Well, maybe. Have a seat, 'cause I got some bad news.
In a 2003 study (Curr. Biology13:493-497) Peter Lennie of NYU took a detailed look at just how much brain (specifically cortex) could be active at one time based upon ATP energetics (ATP is what neurons crave. It's the dots to their pacman, the Redbull to their little bastards on Xbox Live). His analysis was careful and elegant, and not deserving of the violence yours truly is doing to it presently, but the gist went as follows:
- We (neurowonks) have a good estimate of how much ATP one neuron consumes from studies of rat cortex.
- We have a good estimate of how much larger and how many more neurons there are in the human cortex than rat cortex.

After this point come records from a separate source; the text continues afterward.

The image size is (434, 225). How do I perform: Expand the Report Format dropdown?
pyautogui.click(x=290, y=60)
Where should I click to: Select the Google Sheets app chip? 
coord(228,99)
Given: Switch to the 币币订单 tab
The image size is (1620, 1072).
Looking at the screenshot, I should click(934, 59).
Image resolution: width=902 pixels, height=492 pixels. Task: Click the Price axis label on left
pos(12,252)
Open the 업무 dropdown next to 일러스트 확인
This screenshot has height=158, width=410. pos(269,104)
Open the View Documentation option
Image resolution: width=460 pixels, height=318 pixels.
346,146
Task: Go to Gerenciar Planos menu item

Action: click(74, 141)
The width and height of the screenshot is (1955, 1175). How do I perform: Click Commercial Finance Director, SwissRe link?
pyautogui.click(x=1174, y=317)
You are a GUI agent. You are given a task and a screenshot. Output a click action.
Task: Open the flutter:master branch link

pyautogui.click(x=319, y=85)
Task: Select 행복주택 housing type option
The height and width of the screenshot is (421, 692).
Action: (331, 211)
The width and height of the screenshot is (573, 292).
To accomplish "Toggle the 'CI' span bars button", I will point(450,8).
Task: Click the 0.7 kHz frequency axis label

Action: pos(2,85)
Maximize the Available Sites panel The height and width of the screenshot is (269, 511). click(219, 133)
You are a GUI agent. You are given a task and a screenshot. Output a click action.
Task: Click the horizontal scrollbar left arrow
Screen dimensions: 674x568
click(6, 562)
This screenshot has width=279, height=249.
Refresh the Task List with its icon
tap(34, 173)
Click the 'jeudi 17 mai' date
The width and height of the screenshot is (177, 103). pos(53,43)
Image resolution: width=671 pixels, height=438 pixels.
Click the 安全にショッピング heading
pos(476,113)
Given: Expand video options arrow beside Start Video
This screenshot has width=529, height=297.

- We have a good estimate of how much glucose (ATP juice) the cortex consumes while humans are doing thinky stuff from functional imaging studies.
Multiplying 1 by 2 and dividing it into 3 (or whatever -- I think you get the idea) Lennie determined the maximum amount of cortex that could be active at any given time. His figure turned out to be a rather depressing 1%.
We don't even rise to the bait of the ole' 10% wives' tale. Even if we could wire up everything to everything else, and made sure none of the bulbs were burned out, and bought miles of extension cord and a mountain of those three-in-one plugs so that everyone could get juice, we still wouldn't win the annual neighborhood Christmas house decoration contest because there's not enough in the checking account to pay the electric bill, to coin a metaphor.
But LabKitty, I hear you object, what if we simply vison quest our way to a more energy-efficient brain!
Well, um, good luck with that. Evolution has been tweaking ATP efficiency for a few hundred million years, so there's prolly not a lot of wiggle room there. And if you're successful, your new thinking cap better come equipped with a heat sink. Because if you start lighting up 100% swathes of cortex, I suspect thermal dissipation is going to become a problem. Might wanna pound some nails into your skull like that guy from HellRaiser. (Please do not pound nails into your skull like that guy from HellRaiser.) Or get a complicated haircut like that guy from House Party. Or one of those ginormous head-fins the king always seems to be wearing in Chinese period dramas. As everyone from Archimedes to Chris Knight has discovered, a buff brain comes at a price.
But, hey, don't let me discourage you from finding your spirit animal. And if you're willing to endure a flaming noggin for Sudoku and spoon bending, then I say you have earned your prize.